MassDOT OKs plan to outfit noise barrier with solar panels

The solar system is expected to generate 802,000 kWh annually, or enough energy to power 120 homes according to the state agency.

This artist's rendering shows what the panels on the noise barrier might look like. Courtesy/MassDOT

Massachusetts could become the first region in the western hemisphere to put solar panels on a highway noise barrier, according to a statement from MassDOT.

The state agency signed on to try a solar Photovoltaic Noise Barrier or, PVNB, along Interstate 95 in Lexington.

The project involves retrofitting an existing noise barrier on Route 128 with solar panels. Threes companies — Massachusetts-based Solect Energy, Ko-Solar, and PowerOptions — partnered with MassDOT on the initiative.

Solect Energy will finance, install, monitor, and maintain the project, according to the statement.

MassDOT plans to monitor the venture — including information about noise impacts, maintenance, cost, and community perception — to see if it can be expanded to other parts of the state.


According to the statement, MassDOT vetted about two dozen potential sites for the panels before choosing Lexington.

The noise barrier, located on the north side of the highway, is 3,000 feet long, 20 feet tall, and is constructed of reinforced concrete.

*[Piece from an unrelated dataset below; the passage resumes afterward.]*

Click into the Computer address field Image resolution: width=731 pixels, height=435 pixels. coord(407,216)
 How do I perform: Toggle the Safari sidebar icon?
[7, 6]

The solar system is expected to generate 802,000 kWh annually, according to MassDOT. This represents the equivalent of supplying 120 homes per year with electricity and will avoid roughly 1.4 million metric tons of carbon dioxide emissions, according to the statement.

MassDOT solicited input on the plan from abutters and other Lexington residents through letters and meetings.

The state agency held a referendum for abutters, and there was unanimous support, according to the statement.